What is needed: Write the records out once more, exactly as they appear below.

─── Exercise data ───

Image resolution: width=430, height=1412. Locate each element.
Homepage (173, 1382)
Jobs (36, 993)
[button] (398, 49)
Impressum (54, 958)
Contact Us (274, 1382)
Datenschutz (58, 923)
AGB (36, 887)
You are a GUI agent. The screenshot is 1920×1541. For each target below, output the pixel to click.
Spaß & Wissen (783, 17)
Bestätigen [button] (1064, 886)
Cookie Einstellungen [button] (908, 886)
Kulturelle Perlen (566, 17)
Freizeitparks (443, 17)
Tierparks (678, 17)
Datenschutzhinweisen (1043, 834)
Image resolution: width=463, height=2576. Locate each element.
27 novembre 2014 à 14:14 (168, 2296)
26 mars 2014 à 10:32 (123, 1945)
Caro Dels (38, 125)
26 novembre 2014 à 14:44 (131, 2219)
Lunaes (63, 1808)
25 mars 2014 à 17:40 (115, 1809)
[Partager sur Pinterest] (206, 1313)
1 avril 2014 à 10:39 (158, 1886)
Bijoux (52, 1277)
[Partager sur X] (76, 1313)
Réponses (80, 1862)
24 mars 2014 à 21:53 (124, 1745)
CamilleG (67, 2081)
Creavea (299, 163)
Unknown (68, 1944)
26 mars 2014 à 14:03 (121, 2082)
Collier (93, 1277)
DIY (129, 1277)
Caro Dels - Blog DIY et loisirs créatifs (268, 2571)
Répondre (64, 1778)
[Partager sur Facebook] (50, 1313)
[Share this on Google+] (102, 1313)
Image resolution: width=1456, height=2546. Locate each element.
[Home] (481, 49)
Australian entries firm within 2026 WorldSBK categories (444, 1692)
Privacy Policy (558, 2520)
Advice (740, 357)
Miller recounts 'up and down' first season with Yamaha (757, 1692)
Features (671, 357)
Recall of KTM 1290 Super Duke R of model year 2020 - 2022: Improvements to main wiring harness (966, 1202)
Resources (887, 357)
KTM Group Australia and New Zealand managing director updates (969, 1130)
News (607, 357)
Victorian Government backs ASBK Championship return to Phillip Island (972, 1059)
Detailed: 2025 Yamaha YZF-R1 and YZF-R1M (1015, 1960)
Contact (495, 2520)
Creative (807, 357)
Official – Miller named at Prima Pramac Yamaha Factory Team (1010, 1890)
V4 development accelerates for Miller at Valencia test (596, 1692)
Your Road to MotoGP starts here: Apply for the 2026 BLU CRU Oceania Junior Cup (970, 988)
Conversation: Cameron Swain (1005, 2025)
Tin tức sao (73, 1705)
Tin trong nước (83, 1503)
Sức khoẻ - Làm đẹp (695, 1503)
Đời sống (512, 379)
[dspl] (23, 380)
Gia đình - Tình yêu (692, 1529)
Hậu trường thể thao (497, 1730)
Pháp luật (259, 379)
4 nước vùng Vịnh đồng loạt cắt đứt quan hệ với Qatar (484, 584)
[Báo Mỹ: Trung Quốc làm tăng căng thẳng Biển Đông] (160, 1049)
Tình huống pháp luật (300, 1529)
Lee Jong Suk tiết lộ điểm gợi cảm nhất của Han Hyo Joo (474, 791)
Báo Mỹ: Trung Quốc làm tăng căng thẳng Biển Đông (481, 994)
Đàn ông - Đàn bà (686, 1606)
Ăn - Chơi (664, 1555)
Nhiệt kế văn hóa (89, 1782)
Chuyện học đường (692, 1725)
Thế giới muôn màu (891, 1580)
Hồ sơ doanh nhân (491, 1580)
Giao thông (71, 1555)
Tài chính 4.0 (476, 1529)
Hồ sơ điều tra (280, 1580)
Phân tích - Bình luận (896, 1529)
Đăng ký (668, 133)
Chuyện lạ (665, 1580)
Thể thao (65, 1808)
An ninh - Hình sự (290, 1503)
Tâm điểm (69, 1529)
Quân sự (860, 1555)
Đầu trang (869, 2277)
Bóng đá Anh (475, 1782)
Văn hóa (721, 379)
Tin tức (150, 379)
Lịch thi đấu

───

Response to the exercise:
Image resolution: width=430, height=1412. Locate each element.
Homepage (173, 1382)
Jobs (36, 993)
[button] (398, 49)
Impressum (54, 958)
Contact Us (274, 1382)
Datenschutz (58, 923)
AGB (36, 887)
You are a GUI agent. The screenshot is 1920×1541. For each target below, output the pixel to click.
Spaß & Wissen (783, 17)
Bestätigen [button] (1064, 886)
Cookie Einstellungen [button] (908, 886)
Kulturelle Perlen (566, 17)
Freizeitparks (443, 17)
Tierparks (678, 17)
Datenschutzhinweisen (1043, 834)
Image resolution: width=463, height=2576. Locate each element.
27 novembre 2014 à 14:14 (168, 2296)
26 mars 2014 à 10:32 (123, 1945)
Caro Dels (38, 125)
26 novembre 2014 à 14:44 (131, 2219)
Lunaes (63, 1808)
25 mars 2014 à 17:40 (115, 1809)
[Partager sur Pinterest] (206, 1313)
1 avril 2014 à 10:39 (158, 1886)
Bijoux (52, 1277)
[Partager sur X] (76, 1313)
Réponses (80, 1862)
24 mars 2014 à 21:53 (124, 1745)
CamilleG (67, 2081)
Creavea (299, 163)
Unknown (68, 1944)
26 mars 2014 à 14:03 (121, 2082)
Collier (93, 1277)
DIY (129, 1277)
Caro Dels - Blog DIY et loisirs créatifs (268, 2571)
Répondre (64, 1778)
[Partager sur Facebook] (50, 1313)
[Share this on Google+] (102, 1313)
Image resolution: width=1456, height=2546. Locate each element.
[Home] (481, 49)
Australian entries firm within 2026 WorldSBK categories (444, 1692)
Privacy Policy (558, 2520)
Advice (740, 357)
Miller recounts 'up and down' first season with Yamaha (757, 1692)
Features (671, 357)
Recall of KTM 1290 Super Duke R of model year 2020 - 2022: Improvements to main wiring harness (966, 1202)
Resources (887, 357)
KTM Group Australia and New Zealand managing director updates (969, 1130)
News (607, 357)
Victorian Government backs ASBK Championship return to Phillip Island (972, 1059)
Detailed: 2025 Yamaha YZF-R1 and YZF-R1M (1015, 1960)
Contact (495, 2520)
Creative (807, 357)
Official – Miller named at Prima Pramac Yamaha Factory Team (1010, 1890)
V4 development accelerates for Miller at Valencia test (596, 1692)
Your Road to MotoGP starts here: Apply for the 2026 BLU CRU Oceania Junior Cup (970, 988)
Conversation: Cameron Swain (1005, 2025)
Tin tức sao (73, 1705)
Tin trong nước (83, 1503)
Sức khoẻ - Làm đẹp (695, 1503)
Đời sống (512, 379)
[dspl] (23, 380)
Gia đình - Tình yêu (692, 1529)
Hậu trường thể thao (497, 1730)
Pháp luật (259, 379)
4 nước vùng Vịnh đồng loạt cắt đứt quan hệ với Qatar (484, 584)
[Báo Mỹ: Trung Quốc làm tăng căng thẳng Biển Đông] (160, 1049)
Tình huống pháp luật (300, 1529)
Lee Jong Suk tiết lộ điểm gợi cảm nhất của Han Hyo Joo (474, 791)
Báo Mỹ: Trung Quốc làm tăng căng thẳng Biển Đông (481, 994)
Đàn ông - Đàn bà (686, 1606)
Ăn - Chơi (664, 1555)
Nhiệt kế văn hóa (89, 1782)
Chuyện học đường (692, 1725)
Thế giới muôn màu (891, 1580)
Hồ sơ doanh nhân (491, 1580)
Giao thông (71, 1555)
Tài chính 4.0 (476, 1529)
Hồ sơ điều tra (280, 1580)
Phân tích - Bình luận (896, 1529)
Đăng ký (668, 133)
Chuyện lạ (665, 1580)
Thể thao (65, 1808)
An ninh - Hình sự (290, 1503)
Tâm điểm (69, 1529)
Quân sự (860, 1555)
Đầu trang (869, 2277)
Bóng đá Anh (475, 1782)
Văn hóa (721, 379)
Tin tức (150, 379)
Lịch thi đấu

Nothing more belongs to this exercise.